Efficacy 72% in preventing mild to moderate cases in US trials but 66% efficacy observed in international trials. 85% efficacy against severe illness, and 100% protection against hospitalisation and death.

30m doses ordered by the UK

Doses: One, making it unique among Covid vaccines with phase 3 results so far

Macron said the EU was not seeking to damage vital supply chains but said the bloc had to ensure that pharmaceutical companies were not under-delivering “because of pressure from one or other countries”.

Arlene Foster: EU limit on vaccines into Northern Ireland is 'hostile and aggressive' – video
Arlene Foster: EU limit on vaccines into Northern Ireland is 'hostile and aggressive' – video

“Vaccine exports should be controlled, not blocked or banned, which would make no sense because we are also dependent on non-European production,” Macron said.

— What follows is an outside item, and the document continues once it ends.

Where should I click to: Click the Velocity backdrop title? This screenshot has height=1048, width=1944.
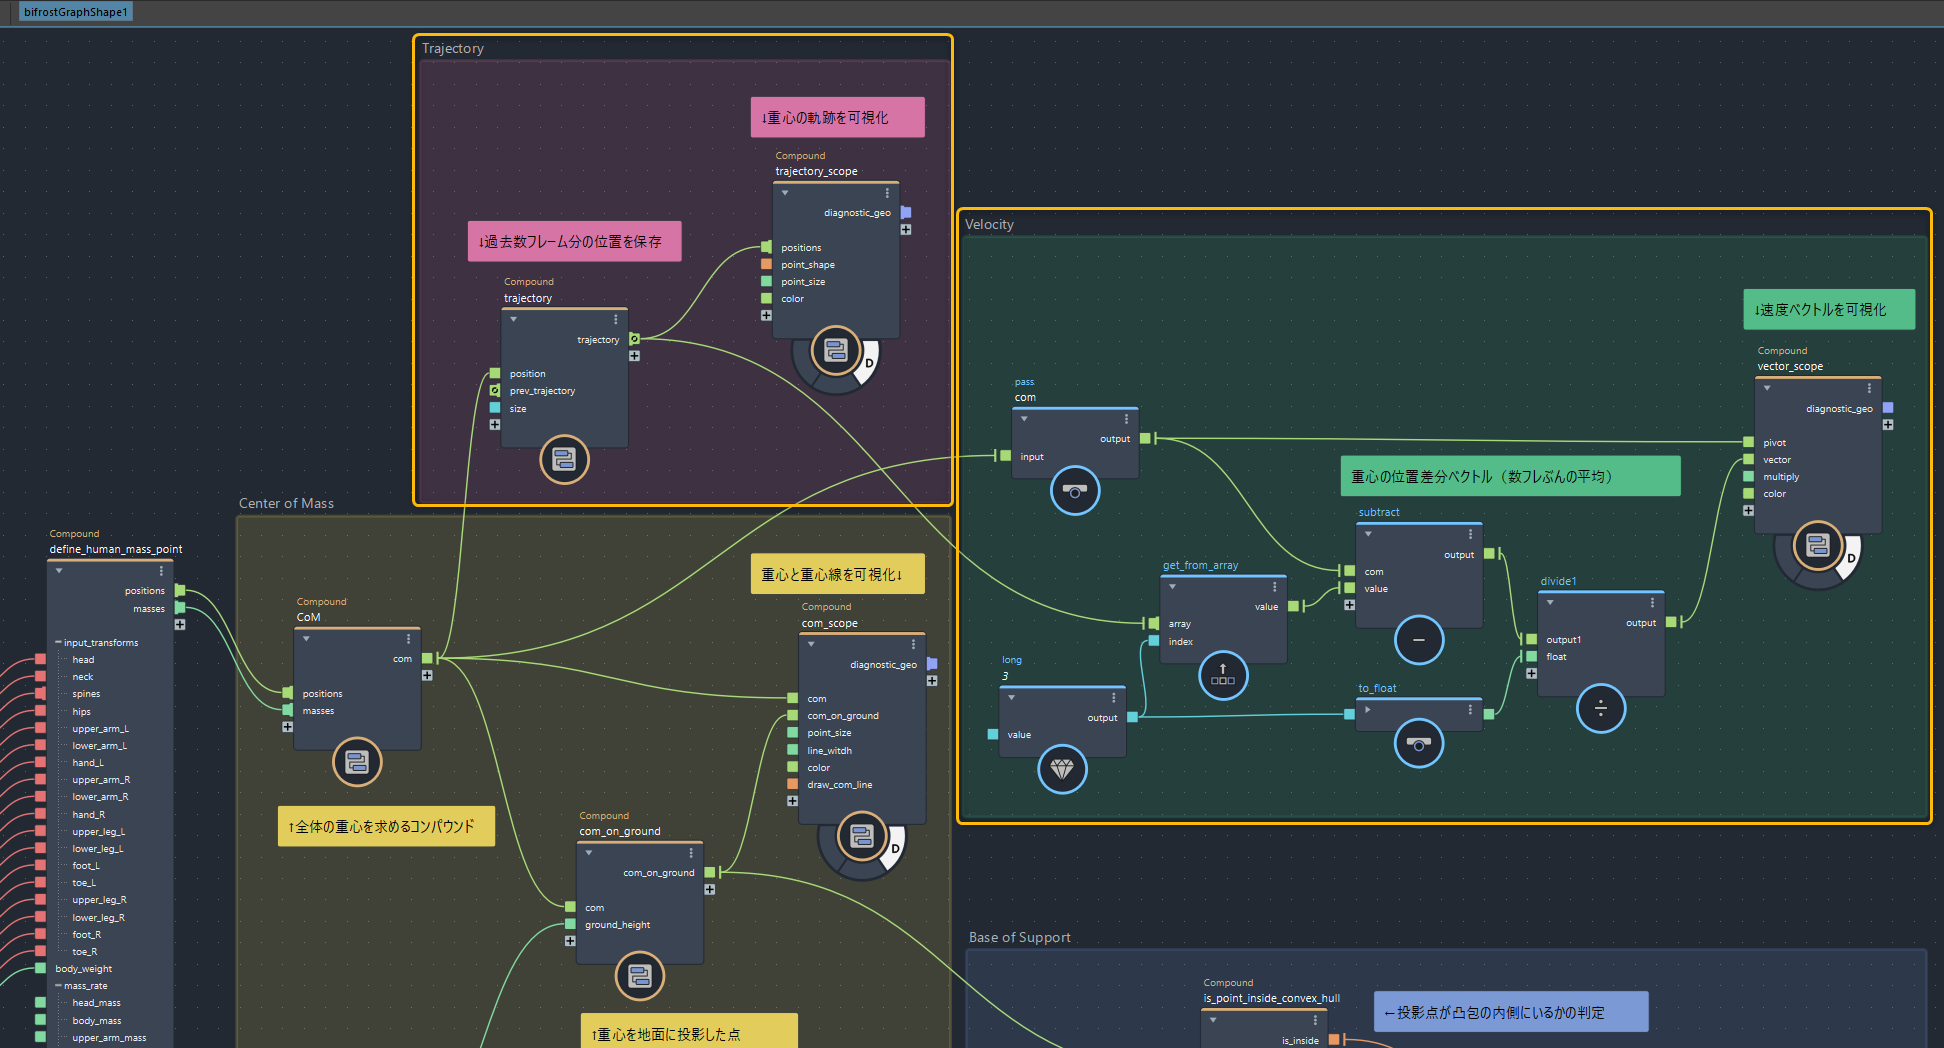pos(989,225)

In his interview with the Guardian and a small group of other media, Macron also took a swipe at the AstraZeneca vaccine, saying it appeared to be “almost ineffective” on people older than 65, though he acknowledged he did not have any official information to support the claim.

His remarks reflected rising tension over the issue of vaccine supply, which threatened to overshadow news that two more pharmaceutical companies reported positive trial results.

The twin announcements raised further hopes that the global pandemic can be brought under control once regulators have approved their safety and manufacturers have robust supply chains that allow them to deliver at scale.

A nurse prepares Oxford/AstraZeneca Covid-19
A nurse prepares a dose of the Oxford/AstraZeneca Covid-19 vaccine at Epsom in Surrey. Supply of the vaccine is at the centre of a row between the EU and UK. Photograph: Dominic Lipinski/PA

On Friday, the US drugmaker Johnson & Johnson became the latest to announce positive trial results of its single dose vaccine.

It followed Thursday’s news that the Novavax vaccine, which will be manufactured in the UK, performed well in phase 3 trials.

Despite concerns raised in Germany about its efficacy for people over the age of 65, the European Medicines Agency also authorised the Oxford/AstraZeneca Covid-19 vaccine for use in all adult age groups on Friday.

The developments underlined the UK’s status as one of the world’s leading buyers of effective Covid vaccines – Britain has pre-ordered 30m doses of the Johnson & Johnson vaccine, and 60m Novavax doses.

The health secretary, Matt Hancock, said the UK was in “pole position” in the race to protect its population against the virus.

“Our approach of buying abroad and making here at home is paying off,” he said.

But this approach, and Downing Street’s reluctance to offer any UK vaccine doses to the EU, has infuriated member states – the Croatian prime minister, Andrej Plenković, described it as “vaccine hijacking.”